* _Questions_:
a - Translate this sentence from the bank earnings call excerpt below into Spanish: "To date, we have not experienced any payment defaults on that portfolio."
b - Pick up the bank earnings call excerpt below after its final sentence and carry it on for a few more sentences.

* _Quoted passage_:
*** Block opens ***

Our inventory of stage one and stage two provisions slightly increases at EUR 3.6 billion to reflect the uncertain macroeconomic and geopolitical context. By way of comparison, it covers 2.8 times the 2019 stage three provisions. Let's now focus on our Russian offshore exposure, slide 12. First, on our credit risk exposure. The offshore exposure on Russian external counterparts is managed in run-off mode and is carefully monitored from a risk perspective. It's been reduced up to EUR 2.8 billion in exposure at default at the end of Q1, thanks to a good level of payment collection, in particular in the trade finance activity, whose maturity are on average short. The residual exposure is mainly composed of structured and sector loans for more than 70%.
Transactions are covered by high-quality security, such as insurance for more than 30%, private interest charge, physical collateral, bank guarantees. Therefore, based on our last portfolio review and best estimate, we still consider the net exposure at risk to be below EUR 1 billion. To date, we have not experienced any payment defaults on that portfolio. Second market exposure. On market exposure, there is negligible residual exposure towards Russian external counterparties as of today. Since the beginning of the crisis, trades have been proactively managed and unwound at good conditions with minor financial impact. Let's now turn to capital and liquidity, slide 13. The cost-income ratio, the Q1 ratio remains comfortably above requirements at 12.9% in Q1. It's also well above our guidance, which is to have a minimum buffer between 200 and 250 basis points over MVA.

*** Block closes ***

* _Data block_:
*** Block opens ***

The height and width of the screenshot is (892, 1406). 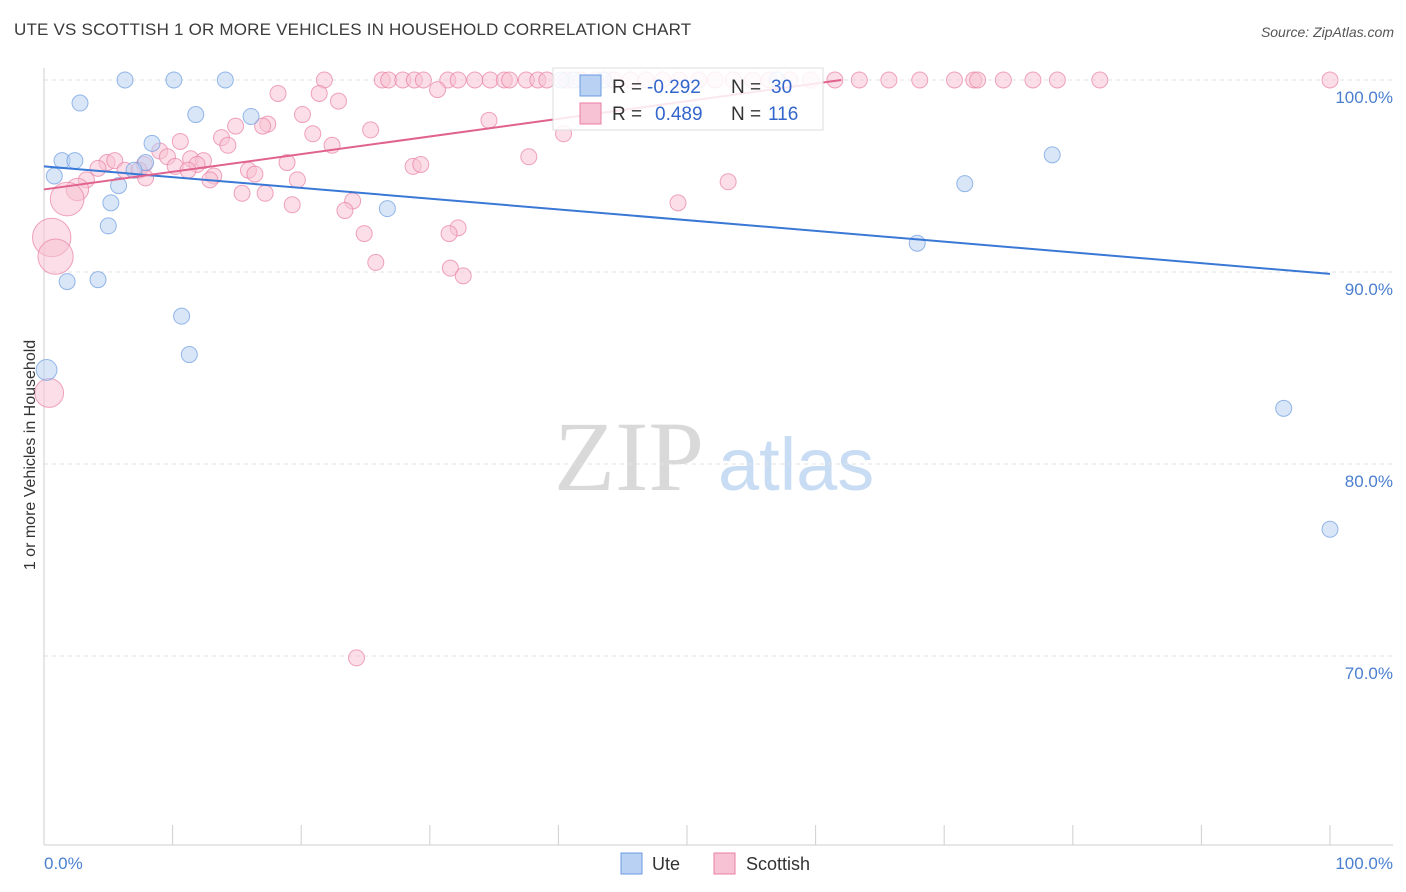 I want to click on chart-source: Source: ZipAtlas.com, so click(x=1327, y=32). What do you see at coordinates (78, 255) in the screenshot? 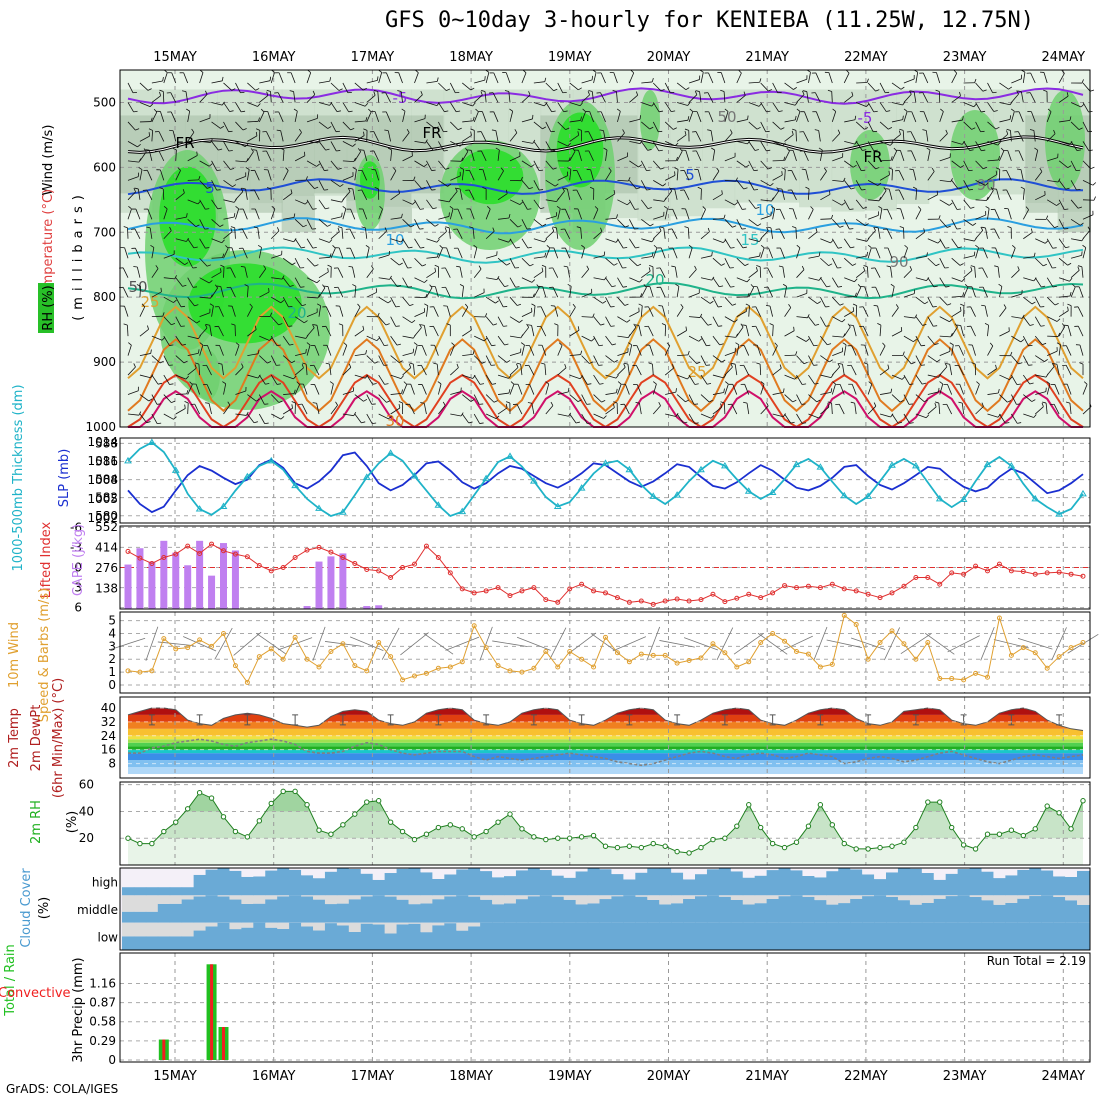
I see `axis-label-pressure: (millibars)` at bounding box center [78, 255]. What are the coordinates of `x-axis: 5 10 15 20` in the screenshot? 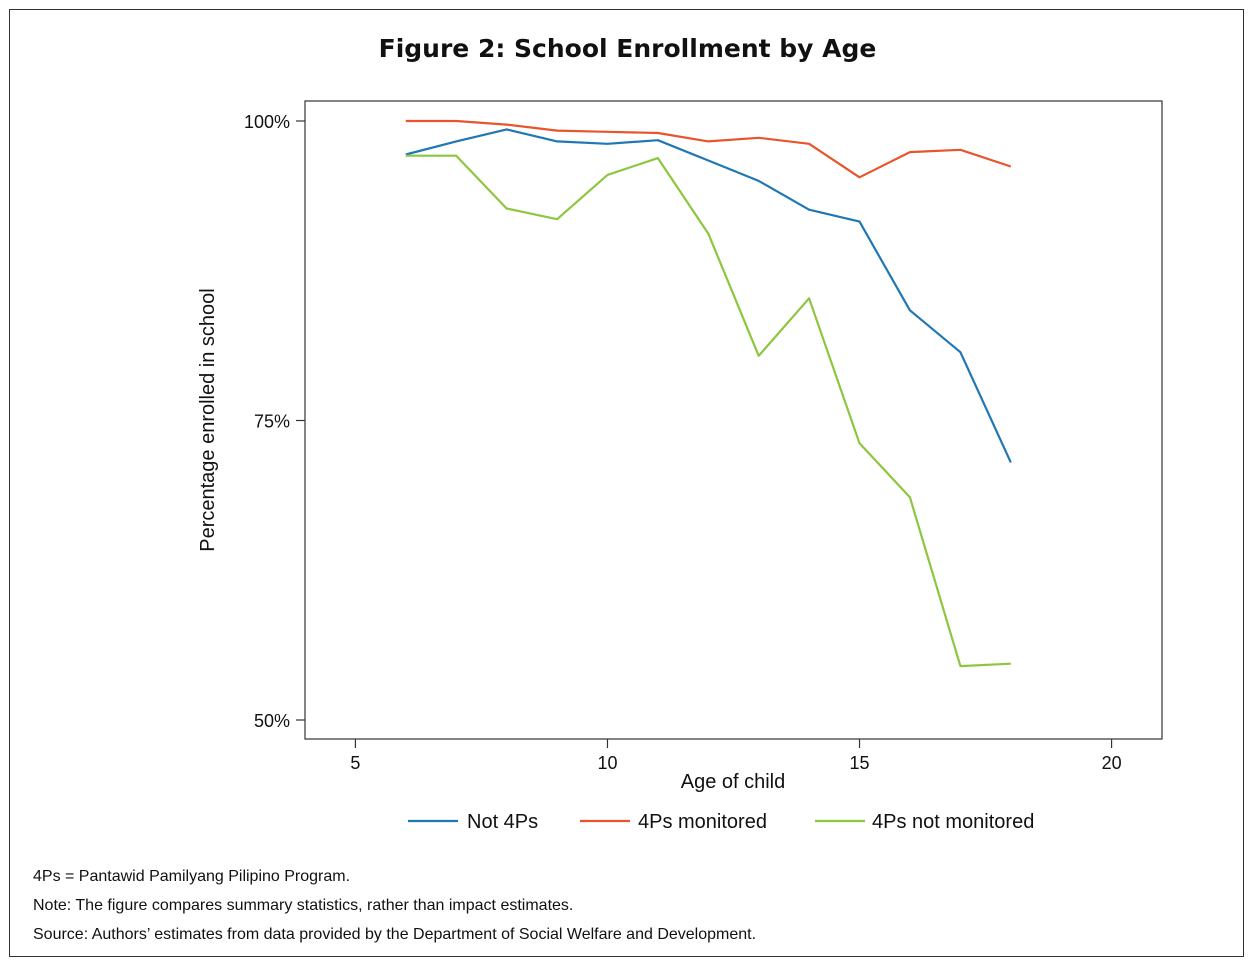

*** Block closes ***

* _Answers given_:
a - Hasta la fecha, no hemos registrado ningún impago en esa cartera.

b -
Looking in detail, the evolution on the capital ratio since Q4 has three main origins. The Russian crisis has impact on the rating of various counterparts, notably Russian. These rating migrations have a negative impact of 21 basis points in Q1 on the quarter one ratio, of which 14 basis points linked to onshore Russian counterparts that will be reversed post-closing of the sale of Rosbank. The increase in interest rates is generating an OCI on the valuation of sovereign, mostly within our insurance activities. It impacts by -12 basis points the quarter one ratio. Third, regulatory headwinds account for 35 basis points this quarter. It fits between the deduction of the IPC as requested by the ECB, the ECB for 15 basis points.
An additional impact linked to TRIM and IRB repair for a total impact of around 20 basis points this quarter out of the 40-50 expected this year, indicated in last Q4. The RWA organic growth impact is compensated by the net earnings plus distribution, despite the weight in Q1 of the contribution to the SRF. Note the impact on the sale of our Russian activities, which is expected around -20 basis points, which should be mostly compensated by the reversal of the impact of the rating migration on the onshore portfolio, 14 basis points, with a net impact of around -6 basis points expected in Q2. For the other ratios, they are also all comfortably above requirements, and the funding program is well advanced. Let's turn to business performance, and let's start with the French retail activities on slide 16.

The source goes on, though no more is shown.